Sbagliano l’operazione al seno e il consenso informato non è in regola: Corte dei Conti condanna due medici al risarcimento

Alla paziente, affetta da gigantomastia bilaterale, un indennizzo da 70mila euro che dovrà ora essere versato all’Asl dai dottori
Sbagliano un intervento di chirurgia, medici condannati dalla Corte dei Conti a risarcire l’Asl che aveva già indennizzato la paziente.
Circa sei anni fa a soli 19 anni decide di operarsi per risolvere i problemi di gigantomastia bilaterale, una ipertrofia mammaria di dimensioni notevoli, associata in generale ad alterazioni patologiche della ghiandola e dei tessuti di sostegno. La giovane ragazza lucchese arriva a questa decisione perché questa ipertrofia le sta provocando gravi problemi di tipo psicologico e anche di scoliosi.
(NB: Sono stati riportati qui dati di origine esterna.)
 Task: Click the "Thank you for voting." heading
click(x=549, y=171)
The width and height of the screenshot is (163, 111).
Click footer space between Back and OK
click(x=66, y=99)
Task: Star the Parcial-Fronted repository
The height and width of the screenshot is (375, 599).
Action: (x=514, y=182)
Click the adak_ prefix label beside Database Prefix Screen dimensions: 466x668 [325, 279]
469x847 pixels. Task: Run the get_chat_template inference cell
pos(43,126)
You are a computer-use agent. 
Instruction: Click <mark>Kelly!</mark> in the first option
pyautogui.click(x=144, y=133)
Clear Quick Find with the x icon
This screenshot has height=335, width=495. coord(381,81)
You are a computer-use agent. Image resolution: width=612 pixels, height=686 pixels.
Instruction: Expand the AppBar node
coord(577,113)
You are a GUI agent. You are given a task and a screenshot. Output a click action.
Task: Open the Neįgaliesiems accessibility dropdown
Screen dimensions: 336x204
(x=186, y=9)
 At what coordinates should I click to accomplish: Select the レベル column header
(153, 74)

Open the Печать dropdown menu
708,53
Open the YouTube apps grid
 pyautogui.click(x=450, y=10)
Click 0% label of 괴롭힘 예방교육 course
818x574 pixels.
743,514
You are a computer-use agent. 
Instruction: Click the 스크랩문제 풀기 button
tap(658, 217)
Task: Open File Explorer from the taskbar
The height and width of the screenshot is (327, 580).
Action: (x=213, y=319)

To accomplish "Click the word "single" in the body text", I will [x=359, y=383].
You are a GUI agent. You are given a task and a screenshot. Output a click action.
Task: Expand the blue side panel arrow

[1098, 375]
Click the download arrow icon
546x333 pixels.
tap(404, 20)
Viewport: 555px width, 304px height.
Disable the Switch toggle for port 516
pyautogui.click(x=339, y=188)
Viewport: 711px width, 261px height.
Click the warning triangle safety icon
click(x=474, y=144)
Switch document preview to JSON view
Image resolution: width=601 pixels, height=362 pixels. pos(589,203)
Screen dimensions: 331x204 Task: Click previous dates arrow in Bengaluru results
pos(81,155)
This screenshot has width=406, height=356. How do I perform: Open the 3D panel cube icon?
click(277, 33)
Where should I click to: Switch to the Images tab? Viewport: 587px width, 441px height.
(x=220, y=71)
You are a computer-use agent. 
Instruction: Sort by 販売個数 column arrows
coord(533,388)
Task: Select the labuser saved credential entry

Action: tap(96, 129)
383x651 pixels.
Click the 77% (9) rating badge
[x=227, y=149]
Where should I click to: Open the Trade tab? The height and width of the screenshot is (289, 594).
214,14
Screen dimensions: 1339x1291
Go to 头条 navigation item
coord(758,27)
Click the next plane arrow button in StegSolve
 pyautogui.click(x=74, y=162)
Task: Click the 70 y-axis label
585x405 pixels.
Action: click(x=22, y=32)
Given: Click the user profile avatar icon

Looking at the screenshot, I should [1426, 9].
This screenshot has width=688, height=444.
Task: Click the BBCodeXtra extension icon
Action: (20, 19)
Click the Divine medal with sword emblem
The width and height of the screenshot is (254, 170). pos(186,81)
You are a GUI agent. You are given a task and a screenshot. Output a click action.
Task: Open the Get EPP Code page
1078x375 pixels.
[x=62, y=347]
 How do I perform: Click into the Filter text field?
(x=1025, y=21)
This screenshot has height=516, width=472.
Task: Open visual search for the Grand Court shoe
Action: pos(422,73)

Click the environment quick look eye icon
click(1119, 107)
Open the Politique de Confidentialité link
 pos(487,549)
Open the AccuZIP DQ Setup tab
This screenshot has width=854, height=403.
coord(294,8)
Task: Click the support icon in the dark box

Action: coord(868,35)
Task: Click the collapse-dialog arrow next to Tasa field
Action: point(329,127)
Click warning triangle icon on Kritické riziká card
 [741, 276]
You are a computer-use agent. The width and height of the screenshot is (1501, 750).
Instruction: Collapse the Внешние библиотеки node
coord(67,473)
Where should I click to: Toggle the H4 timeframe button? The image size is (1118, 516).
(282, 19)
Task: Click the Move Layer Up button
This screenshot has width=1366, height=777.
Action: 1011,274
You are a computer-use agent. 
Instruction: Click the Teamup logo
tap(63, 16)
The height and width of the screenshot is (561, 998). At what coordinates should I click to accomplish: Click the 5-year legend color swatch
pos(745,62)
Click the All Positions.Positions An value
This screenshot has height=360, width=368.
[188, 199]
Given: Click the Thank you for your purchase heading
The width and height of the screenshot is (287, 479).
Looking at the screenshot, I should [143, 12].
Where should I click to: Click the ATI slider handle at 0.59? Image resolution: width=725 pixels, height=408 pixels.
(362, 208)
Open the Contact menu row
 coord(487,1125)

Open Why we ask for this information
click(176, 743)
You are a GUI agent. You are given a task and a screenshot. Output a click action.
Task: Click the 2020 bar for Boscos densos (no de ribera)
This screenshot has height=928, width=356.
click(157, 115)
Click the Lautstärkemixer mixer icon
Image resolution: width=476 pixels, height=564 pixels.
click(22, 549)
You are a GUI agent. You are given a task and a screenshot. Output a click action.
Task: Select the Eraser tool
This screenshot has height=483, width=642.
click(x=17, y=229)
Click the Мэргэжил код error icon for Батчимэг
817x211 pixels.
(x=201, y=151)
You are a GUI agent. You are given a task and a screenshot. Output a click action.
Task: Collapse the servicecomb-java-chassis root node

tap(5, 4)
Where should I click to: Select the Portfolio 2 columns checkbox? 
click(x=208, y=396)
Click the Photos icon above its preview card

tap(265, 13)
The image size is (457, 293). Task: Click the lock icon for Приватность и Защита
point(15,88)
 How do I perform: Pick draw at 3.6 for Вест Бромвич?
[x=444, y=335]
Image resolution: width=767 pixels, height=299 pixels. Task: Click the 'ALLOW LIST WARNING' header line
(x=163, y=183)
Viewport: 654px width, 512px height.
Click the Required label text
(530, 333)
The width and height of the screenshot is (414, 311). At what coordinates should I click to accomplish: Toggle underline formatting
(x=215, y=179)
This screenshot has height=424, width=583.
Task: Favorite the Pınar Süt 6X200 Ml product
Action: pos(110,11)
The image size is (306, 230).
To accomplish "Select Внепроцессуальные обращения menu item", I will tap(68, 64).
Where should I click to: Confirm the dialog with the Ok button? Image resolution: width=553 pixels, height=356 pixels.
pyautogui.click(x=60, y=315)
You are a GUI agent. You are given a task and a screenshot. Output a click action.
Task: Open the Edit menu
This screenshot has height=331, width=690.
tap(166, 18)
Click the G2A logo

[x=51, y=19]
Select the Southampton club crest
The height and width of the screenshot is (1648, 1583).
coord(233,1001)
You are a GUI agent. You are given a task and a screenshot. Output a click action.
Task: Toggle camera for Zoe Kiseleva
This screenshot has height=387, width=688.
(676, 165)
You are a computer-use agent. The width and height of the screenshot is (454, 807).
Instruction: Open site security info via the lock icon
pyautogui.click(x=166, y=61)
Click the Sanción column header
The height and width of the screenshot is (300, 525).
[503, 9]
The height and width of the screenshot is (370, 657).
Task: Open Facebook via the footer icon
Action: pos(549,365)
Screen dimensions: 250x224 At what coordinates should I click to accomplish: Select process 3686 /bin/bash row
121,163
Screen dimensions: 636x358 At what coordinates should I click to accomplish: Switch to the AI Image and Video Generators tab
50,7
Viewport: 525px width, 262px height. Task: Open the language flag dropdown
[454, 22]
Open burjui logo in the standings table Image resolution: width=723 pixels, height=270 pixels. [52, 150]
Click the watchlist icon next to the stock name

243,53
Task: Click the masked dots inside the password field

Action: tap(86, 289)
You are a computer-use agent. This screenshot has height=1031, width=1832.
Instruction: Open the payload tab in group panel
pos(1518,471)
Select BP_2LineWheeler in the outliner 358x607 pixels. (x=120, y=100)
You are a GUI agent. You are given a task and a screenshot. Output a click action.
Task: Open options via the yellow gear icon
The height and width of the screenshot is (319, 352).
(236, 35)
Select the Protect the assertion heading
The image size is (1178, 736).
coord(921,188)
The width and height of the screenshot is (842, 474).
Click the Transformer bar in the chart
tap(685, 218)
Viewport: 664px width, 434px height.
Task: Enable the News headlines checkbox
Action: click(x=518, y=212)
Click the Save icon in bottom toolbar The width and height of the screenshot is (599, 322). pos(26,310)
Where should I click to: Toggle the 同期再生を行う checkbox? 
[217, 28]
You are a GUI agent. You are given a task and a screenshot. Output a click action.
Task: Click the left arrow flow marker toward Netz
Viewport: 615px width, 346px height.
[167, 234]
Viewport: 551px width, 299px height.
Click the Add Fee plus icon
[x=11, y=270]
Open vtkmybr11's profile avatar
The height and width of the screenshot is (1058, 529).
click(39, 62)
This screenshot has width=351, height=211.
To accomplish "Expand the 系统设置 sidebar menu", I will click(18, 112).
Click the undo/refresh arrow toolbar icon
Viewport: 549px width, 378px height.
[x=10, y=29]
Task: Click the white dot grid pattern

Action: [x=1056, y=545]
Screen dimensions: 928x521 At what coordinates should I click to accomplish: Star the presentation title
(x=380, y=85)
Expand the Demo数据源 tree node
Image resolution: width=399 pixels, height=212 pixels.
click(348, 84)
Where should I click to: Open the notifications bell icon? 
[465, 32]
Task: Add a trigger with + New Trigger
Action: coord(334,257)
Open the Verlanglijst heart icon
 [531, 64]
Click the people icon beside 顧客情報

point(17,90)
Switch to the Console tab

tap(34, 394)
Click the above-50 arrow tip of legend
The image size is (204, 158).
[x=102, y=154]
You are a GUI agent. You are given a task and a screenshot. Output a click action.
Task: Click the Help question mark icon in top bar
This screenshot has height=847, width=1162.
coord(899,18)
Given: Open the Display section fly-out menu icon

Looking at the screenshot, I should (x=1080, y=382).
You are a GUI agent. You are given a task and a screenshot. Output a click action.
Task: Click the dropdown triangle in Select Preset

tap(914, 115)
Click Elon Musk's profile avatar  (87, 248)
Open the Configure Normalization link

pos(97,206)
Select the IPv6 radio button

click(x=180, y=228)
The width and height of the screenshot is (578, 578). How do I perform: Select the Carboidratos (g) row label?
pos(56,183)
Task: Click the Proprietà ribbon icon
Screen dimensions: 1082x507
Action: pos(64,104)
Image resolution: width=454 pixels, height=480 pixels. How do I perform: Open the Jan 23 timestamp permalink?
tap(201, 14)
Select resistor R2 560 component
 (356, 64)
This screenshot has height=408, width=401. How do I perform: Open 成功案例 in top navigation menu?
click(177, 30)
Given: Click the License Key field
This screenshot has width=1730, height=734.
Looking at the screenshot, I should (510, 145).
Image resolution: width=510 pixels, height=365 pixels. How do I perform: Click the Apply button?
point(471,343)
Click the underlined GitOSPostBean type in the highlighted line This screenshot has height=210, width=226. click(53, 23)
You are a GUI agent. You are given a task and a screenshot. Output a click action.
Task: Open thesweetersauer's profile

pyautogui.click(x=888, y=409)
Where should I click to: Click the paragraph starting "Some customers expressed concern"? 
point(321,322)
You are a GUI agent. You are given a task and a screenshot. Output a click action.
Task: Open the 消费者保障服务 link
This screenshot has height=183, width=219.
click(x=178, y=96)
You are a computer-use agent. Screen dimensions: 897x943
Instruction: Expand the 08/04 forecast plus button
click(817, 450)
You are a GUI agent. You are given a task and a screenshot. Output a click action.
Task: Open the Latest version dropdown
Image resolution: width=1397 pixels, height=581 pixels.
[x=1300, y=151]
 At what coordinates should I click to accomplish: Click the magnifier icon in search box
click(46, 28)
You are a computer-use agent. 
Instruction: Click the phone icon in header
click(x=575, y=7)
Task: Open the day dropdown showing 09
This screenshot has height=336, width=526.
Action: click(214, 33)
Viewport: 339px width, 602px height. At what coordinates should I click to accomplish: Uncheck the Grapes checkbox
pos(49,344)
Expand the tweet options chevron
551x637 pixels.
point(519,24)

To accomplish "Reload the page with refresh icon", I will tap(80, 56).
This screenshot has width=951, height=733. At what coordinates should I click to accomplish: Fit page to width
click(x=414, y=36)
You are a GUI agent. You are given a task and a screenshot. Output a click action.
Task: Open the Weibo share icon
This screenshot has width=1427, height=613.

Ricoverata al Versilia subisce l’intervento ma qualcosa va storto. L’operazione che per i due medici era andata a buon fine non raggiunge affatto i risultati sperati dalla ragazza. A seguito dell’intervento chirurgico infatti resta un grave dismorfismo delle mammelle, asimmetriche per forma e dimensione, nonché vistose cicatrici con danno estetico e funzionale.
A quel punto l’unità operativa di medicina legale dell’area Versilia ritiene sussistente la responsabilità del nosocomio e, conseguentemente, l’Asl Toscana nord ovest decide di definire stragiudizialmente la controversia, evitando di andare in giudizio. Le prove sono troppo evidenti e palesi. L’Asl comprende che l’operazione non è riuscita e assumendosi le proprie responsabilità versa alla ragazza 70mila euro di risarcimento danni.
Ma c’è di più. L’Asl dopo verifiche interne riscontra anche problemi nel consenso informato fatto sottoscrivere alla paziente. Troppo. Nei giorni scorsi la sentenza di condanna della Corte dei Conti a cui si era rivolta successivamente l’Asl chiamando in causa i due medici che ora dovranno risarcire l’azienda sanitaria e pagare tutte anche tutte le spese legali. La ragazza ha dovuto subire un secondo intervento, a Firenze, per risolvere i suoi problemi.
Si legge infatti in sentenza: “Pacifico il rapporto di servizio, la procura ha ritenuto che la condotta dei convenuti sia espressione di grave colpa professionale. Un intervento di mastoplastica riduttiva effettuato su una ragazza giovane si considera eseguito correttamente se tiene conto anche del risultato estetico, viste le conseguenze, anche psicologiche, in caso di esiti deformanti. L’intervento, poi, oltre al pessimo risultato estetico, avrebbe causato, secondo la Ctu, anche conseguenze funzionali, come perdita della sensibilità del complesso areolare e la probabilità della perdita della funzione dell’allattamento. Dalla documentazione prodotta emerge la responsabilità per grave colpa dei sanitari convenuti. La grave negligenza è dimostrata dalle gravi omissioni commesse dal medico che l’ha operata nella gestione dei periodi pre e post-operatori. Mentre per il secondo medico il modulo per il consenso informato fatto sottoscrivere alla paziente circa due ore prima del suo trasferimento in sala operatoria, come risulta dalla cartella clinica, è estremamente generico, non risulta alcuna informazione circa il tipo di intervento (che si ribadisce, avrebbe dovuto essere condiviso con la paziente), le modalità di esecuzione, le possibili complicanze, ed il risultato estetico atteso”.
Da queste motivazioni la condanna a risarcire l’Asl dei 70mila euro erogati alla ragazza per risarcirla dei danni subiti, per il 90% nei confronti del chirurgo e per il restante 10% nei confronti del medico che ha sbagliato a redigere il consenso informato. Decisive per la condanna anche le dichiarazioni rese nel processo da parte dei medici fiorentini che hanno poi operato nuovamente la ragazza risolvendo i problemi che aveva e gli effetti collaterali derivanti dal primo intervento subito.